The statistical test is based on the verification of null hypothesis H0 -that the sequence under study is random. Alternative hypothesis H1 is also provided -the sequence under study is not random. Therefore, the generated sequence is examined by a set of tests, each of which concludes whether the hypothesis H0 is rejected or accepted. For each test, adequate randomness statistics are selected based on which the hypothesis H0 is further rejected or accepted. Theoretically, the distribution of statistics for the null hypothesis is calculated using mathematical methods. The critical value is then determined from such an exemplary distribution. When performing the test, the value of the test statistic is calculated, which is compared to the critical value. In case of exceeding the test critical value over the reference, hypothesis H1 is accepted, otherwise -hypothesis H0.

For the experiments, the following input parameters were selected for the use of NIST STS:

1. The length of the test sequence n=10 6 bit.

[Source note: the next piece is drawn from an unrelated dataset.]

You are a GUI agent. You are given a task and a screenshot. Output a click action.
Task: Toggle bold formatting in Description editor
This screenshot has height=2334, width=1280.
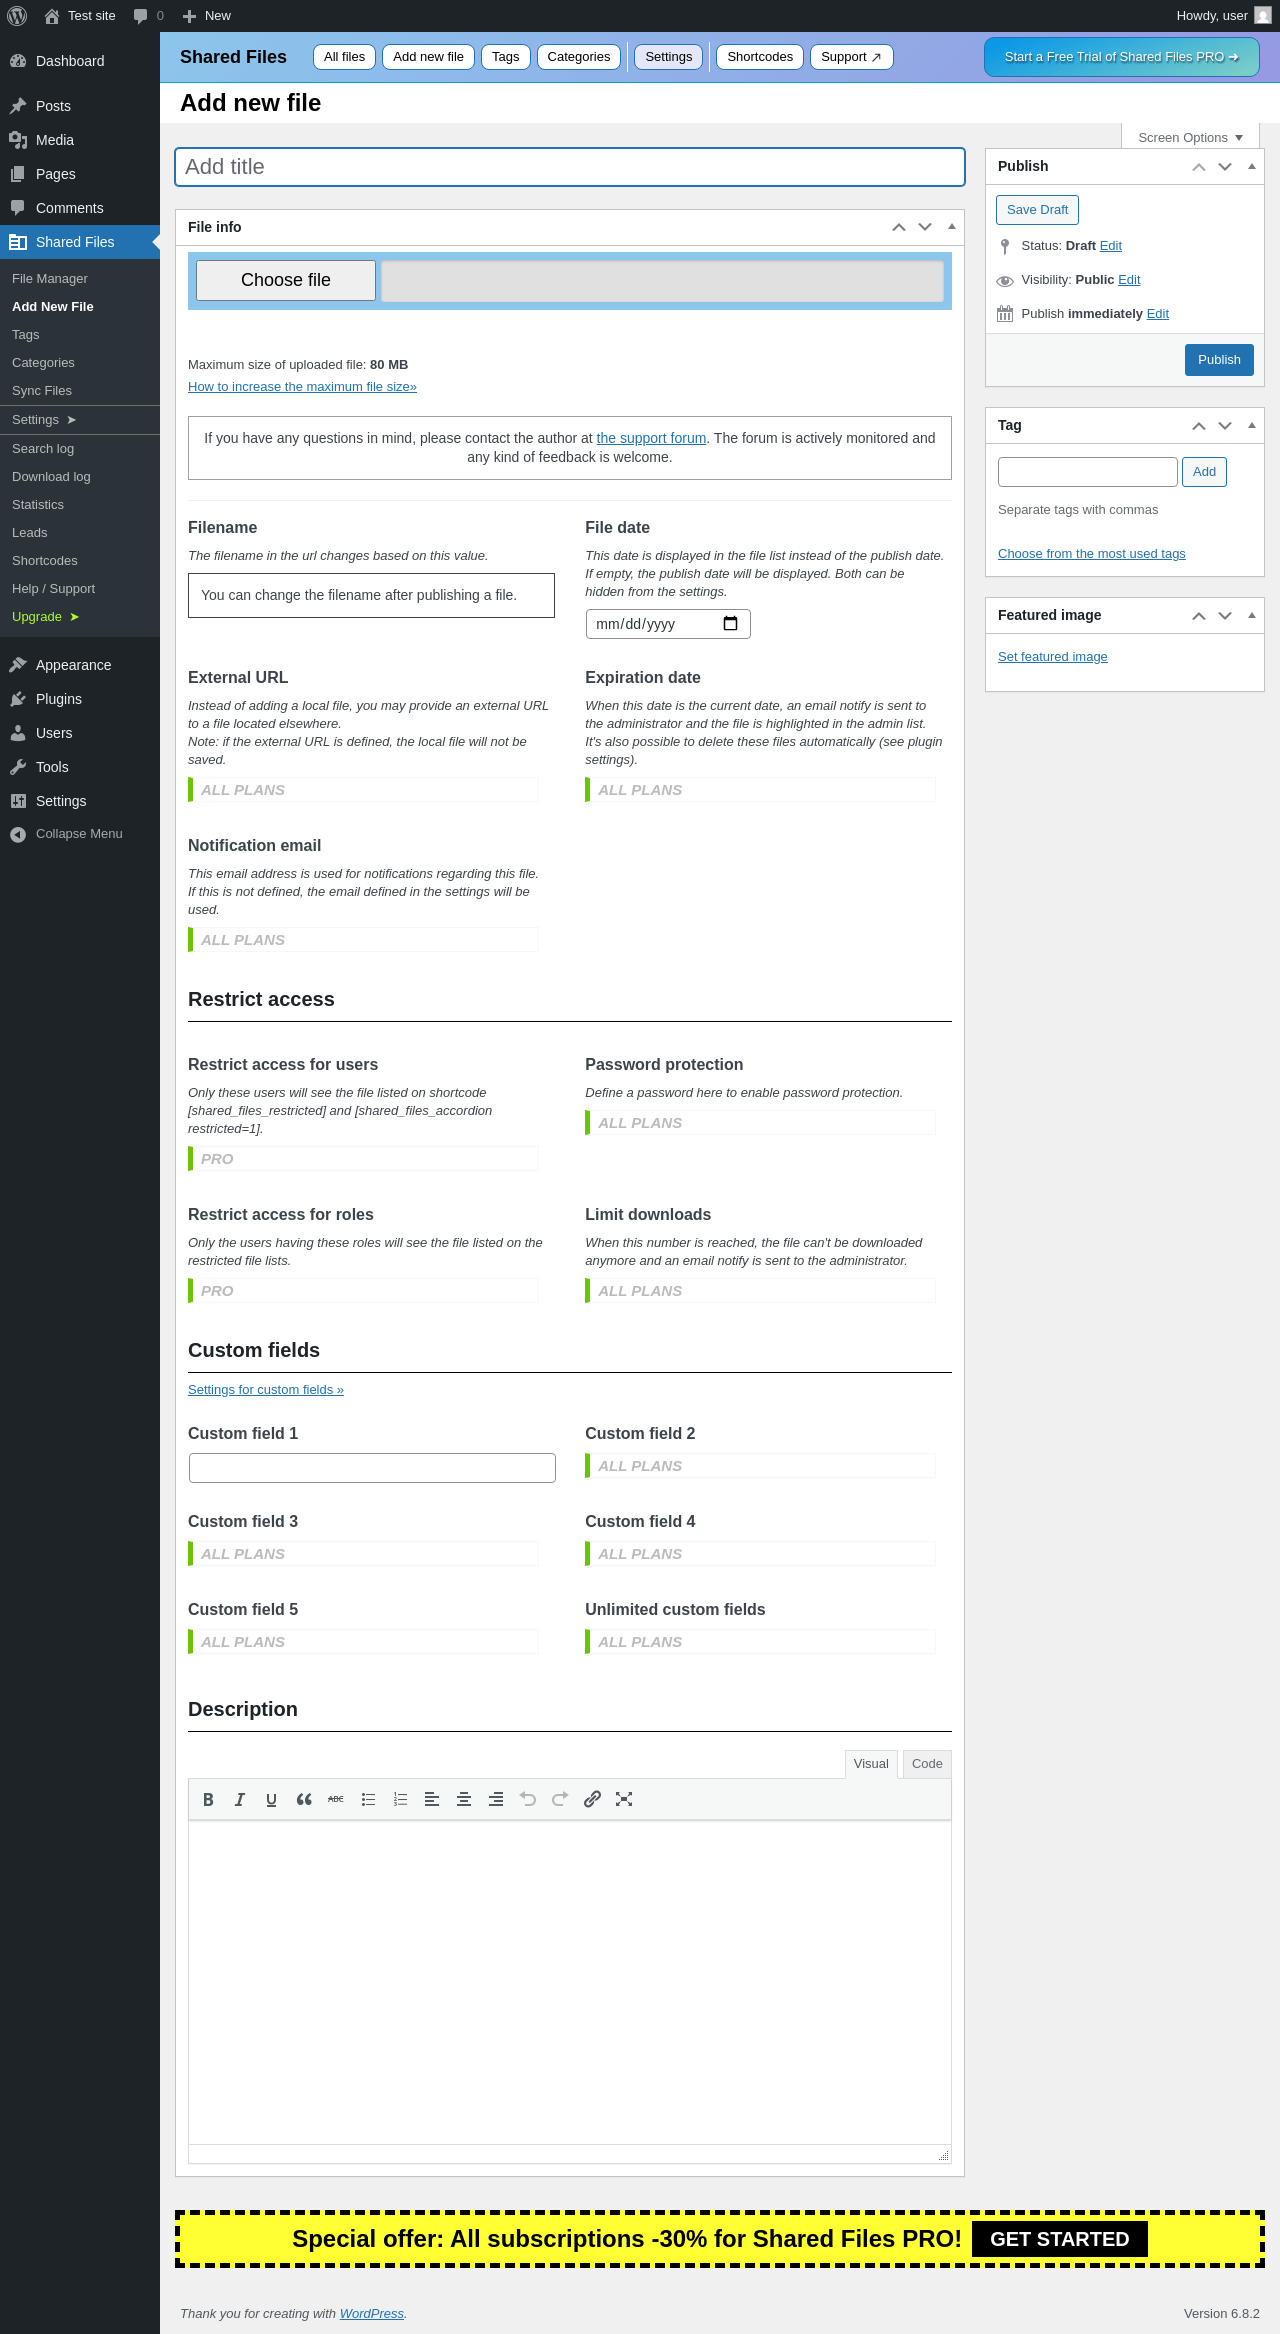pos(208,1799)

2. The number of sequences being tested m=100. The confidence interval rule was applied, the lower bound being 0.96015. For every algorithms 10 files with sequences (100 Mbit) and investigated by NIST STS technique.

The results of testing are presented on Fig. 3-5. Results presented on Fig. 3-5 as well as detail experimental data (Table 11) show that developed algorithms 5Gen-1, 5Gen-2 and 5Gen-3 have passed complex control by NIST STS technique and show better results (in some cases) than existed and well-known algorithms [11][12]. Results presented on Fig. 6 show that developed algorithms have passed complex security control by DIEHARD technique as well as verified good quality of PRNG and statistical security of potential systems based on these algorithms [14][15][16].

Speed parameters investigation

For investigation developed PRNGs 5Gen-1, 5Gen-2, 5Gen-3 were realized as software tools using programming language С++. Given results were compared with results of well-known SNOW generator. Experimental study was carried out using work station Intel Core i3-3220 3.3GHz and files with different size. Average results are presented on the Table 12. As we can see from Table 12 speed of the developed algorithms are higher in comparison with SNOW till 21% outside two results of 5Gen-3 algorithm.

Conclusions

In this paper analysis of different approaches in PRNG creation and implementation was carried out. Two categories of PRNGs were defined (cryptographically secure and cryptographically insecure) as well cryptographic applications that require random numbers were defined (key generation, cryptographic nonces, salts in certain signature schemes). But there are many relevant tasks related with data privacy risk mitigation and confidentiality ensuring in 4G/5G that can be solved by advanced PRNG development and implementation. Computational model of PRNG was developed. Based on PRNG Trivium, this model includes internal status vector and key vector processing, dynamic carry shift and 4 non-linear functions. It allows to construct effective PRNGs for data privacy risk mitigation in modern communication networks (5G networks and others).

On the basis of developed computational model 3 PRNGs 5Gen-1, 5Gen-2 and 5Gen-3 was constructed and realized as software tools. These PRNGs have passed complex statistical testing by NIST STS technique as well as speed parameters investigation (developed algorithms are higher in comparison with SNOW till 21%).

Additionally, developed algorithms were investigated by DIEHARD technique (one of the best practice and traditional approach in cryptography for measuring quality of PRNG and statistical security). These algorithms have passed complex security control by DIEHARD technique as well as verified good quality of PRNG and statistical security of potential systems based on these algorithms.